I am working in a tool in PHP that processes a lot of data and takes a while to finish. I would like to keep the user updated with what is going on and the current task processed.
What is in your opinion the best way to do it? I've got some ideas but can't decide for the most effective one:
The old way: execute a small part of the script and display a page to the user with a Meta Redirect or a JavaScript timer to send a request to continue the script (like /script.php?step=2).
Sending AJAX requests constantly to read a server file that PHP keeps updating through fwrite().
Same as above but PHP updates a field in the database instead of saving a file.
Does any of those sound good? Any ideas?
Thanks!
Rather than writing to a static file you fetch with AJAX or to an extra database field, why not have another PHP script that simply returns a completion percentage for the specified task. Your page can then update the progress via a very lightweight AJAX request to said PHP script.

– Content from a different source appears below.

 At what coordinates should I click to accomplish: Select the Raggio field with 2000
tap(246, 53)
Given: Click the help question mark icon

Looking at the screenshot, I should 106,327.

As for implementing this "progress" script, I could offer more advice if I had more insight as to what you mean by "processes a lot of data". If you are writing to a file, your "progress" script could simply check the file size and return the percentage complete. For more complex tasks, you might assign benchmarks to particular processes and return an estimated percentage complete based on which process has completed last or is currently running.
UPDATE
This is one suggested method to "check the progress" of an active script which is simply waiting for a response from a request. I have a data mining application that I use a similar method for.

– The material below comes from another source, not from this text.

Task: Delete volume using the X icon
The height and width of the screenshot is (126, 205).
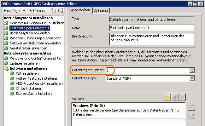Action: pos(182,98)
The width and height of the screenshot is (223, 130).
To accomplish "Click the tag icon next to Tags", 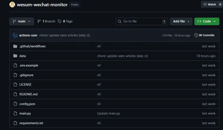I will pyautogui.click(x=60, y=21).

In your script that makes the request you're waiting for (the script you want to check the progress of), you can store (either in a file or a database, I use a database as I have hundreds of processes running at any time which all need to track their progress, and I have another script that allows me to monitor progress of these processes) a progress variable for the process. When the process begins, set this to 1. You can easily select an arbitrary number of 'checkpoints' the script will pass and calculate the percentage given the current checkpoint. For a large request, however, you might be more interested in knowing the approximate percent the request has completed. One possible solution would be to know the size of the returned content and set your status variable according to the percentage received at any moment. I.e. if you receive the request data in a loop, each iteration you could update the status. Or if you are downloading to a flat file you could poll the size of the file. This could be done less accurately with time (rather than file size) if you know the approximate time the request should take to complete and simply compare against the script's current execution time. Obviously neither of these are perfect solutions, but I hope they'll give you some insight into your options.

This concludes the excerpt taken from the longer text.